• _Task statement_
Every line below that holds the string "culturelle" should be copied.
═══ Material provided
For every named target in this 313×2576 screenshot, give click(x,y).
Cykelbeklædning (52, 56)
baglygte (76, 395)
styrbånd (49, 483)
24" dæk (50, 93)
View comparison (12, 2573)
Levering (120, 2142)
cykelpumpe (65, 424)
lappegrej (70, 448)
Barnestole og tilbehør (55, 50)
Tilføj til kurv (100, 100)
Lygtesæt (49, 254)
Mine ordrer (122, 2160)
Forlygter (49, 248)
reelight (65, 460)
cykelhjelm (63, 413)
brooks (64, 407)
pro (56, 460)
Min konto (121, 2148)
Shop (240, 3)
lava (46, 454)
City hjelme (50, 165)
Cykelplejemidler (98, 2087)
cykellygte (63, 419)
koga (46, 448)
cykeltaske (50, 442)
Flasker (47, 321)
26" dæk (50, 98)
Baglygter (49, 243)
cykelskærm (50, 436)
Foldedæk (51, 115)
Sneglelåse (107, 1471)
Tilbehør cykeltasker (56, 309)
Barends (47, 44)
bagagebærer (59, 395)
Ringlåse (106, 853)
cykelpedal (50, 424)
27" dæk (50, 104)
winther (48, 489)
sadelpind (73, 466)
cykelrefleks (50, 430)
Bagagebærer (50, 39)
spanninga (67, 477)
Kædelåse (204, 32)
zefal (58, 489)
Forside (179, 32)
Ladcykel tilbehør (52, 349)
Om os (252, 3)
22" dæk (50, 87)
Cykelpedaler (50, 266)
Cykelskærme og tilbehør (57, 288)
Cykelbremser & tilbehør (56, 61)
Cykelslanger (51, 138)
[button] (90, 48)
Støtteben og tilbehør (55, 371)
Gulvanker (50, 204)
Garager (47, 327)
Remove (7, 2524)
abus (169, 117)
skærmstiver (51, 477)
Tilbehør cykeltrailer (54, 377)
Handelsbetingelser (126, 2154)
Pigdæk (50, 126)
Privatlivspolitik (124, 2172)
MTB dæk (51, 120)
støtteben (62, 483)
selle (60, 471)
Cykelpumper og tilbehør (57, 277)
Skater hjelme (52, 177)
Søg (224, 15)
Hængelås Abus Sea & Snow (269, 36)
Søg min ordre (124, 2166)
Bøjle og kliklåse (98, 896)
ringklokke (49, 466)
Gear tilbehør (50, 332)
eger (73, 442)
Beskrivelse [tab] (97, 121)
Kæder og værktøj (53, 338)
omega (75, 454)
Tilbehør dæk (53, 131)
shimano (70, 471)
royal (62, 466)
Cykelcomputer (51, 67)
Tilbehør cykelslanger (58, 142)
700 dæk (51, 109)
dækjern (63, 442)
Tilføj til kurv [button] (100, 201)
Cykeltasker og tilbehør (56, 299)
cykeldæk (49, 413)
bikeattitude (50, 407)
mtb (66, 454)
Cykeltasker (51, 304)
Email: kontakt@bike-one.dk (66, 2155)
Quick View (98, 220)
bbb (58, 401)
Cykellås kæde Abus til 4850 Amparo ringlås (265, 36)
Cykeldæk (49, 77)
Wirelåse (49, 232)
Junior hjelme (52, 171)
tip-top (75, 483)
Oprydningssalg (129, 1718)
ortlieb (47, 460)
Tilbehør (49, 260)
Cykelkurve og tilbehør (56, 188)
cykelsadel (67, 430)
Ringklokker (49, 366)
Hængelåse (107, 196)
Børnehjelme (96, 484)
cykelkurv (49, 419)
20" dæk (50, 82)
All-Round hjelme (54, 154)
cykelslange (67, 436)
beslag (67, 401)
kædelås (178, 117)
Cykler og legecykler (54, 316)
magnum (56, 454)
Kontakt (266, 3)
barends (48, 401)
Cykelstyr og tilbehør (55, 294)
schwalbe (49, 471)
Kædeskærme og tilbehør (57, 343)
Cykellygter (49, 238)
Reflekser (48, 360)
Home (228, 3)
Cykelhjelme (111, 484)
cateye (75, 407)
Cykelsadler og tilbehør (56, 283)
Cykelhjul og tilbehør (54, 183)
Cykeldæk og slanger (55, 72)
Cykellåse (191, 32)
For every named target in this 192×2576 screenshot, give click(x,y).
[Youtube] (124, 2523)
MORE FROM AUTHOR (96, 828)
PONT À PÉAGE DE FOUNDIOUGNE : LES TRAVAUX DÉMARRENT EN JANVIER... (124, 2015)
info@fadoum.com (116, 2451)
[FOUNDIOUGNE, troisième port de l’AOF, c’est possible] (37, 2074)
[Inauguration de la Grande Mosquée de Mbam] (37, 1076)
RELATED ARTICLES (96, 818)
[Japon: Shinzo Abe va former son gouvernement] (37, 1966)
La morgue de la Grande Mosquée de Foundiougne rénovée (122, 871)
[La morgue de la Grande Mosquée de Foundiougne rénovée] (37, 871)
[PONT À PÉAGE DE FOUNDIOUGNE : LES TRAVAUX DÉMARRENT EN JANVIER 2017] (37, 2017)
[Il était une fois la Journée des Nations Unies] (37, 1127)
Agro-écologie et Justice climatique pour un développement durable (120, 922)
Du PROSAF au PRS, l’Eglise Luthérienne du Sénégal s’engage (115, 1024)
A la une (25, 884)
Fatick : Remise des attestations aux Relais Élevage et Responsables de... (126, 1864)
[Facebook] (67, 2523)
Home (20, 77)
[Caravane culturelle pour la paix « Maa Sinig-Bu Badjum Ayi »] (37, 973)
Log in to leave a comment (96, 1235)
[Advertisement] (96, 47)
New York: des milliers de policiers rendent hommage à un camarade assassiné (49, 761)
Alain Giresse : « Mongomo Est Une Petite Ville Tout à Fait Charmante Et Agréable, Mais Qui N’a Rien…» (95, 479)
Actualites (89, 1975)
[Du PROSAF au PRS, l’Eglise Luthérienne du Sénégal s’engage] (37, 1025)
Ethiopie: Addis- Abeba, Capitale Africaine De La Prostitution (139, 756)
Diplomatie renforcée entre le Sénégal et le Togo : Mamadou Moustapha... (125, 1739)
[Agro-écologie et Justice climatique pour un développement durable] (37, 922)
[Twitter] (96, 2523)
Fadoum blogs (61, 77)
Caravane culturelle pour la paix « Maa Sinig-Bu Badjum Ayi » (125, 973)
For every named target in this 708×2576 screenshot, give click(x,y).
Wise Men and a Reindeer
══════
• _Result for this exercise_
[Caravane culturelle pour la paix « Maa Sinig-Bu Badjum Ayi »] (37, 973)
Caravane culturelle pour la paix « Maa Sinig-Bu Badjum Ayi » (125, 973)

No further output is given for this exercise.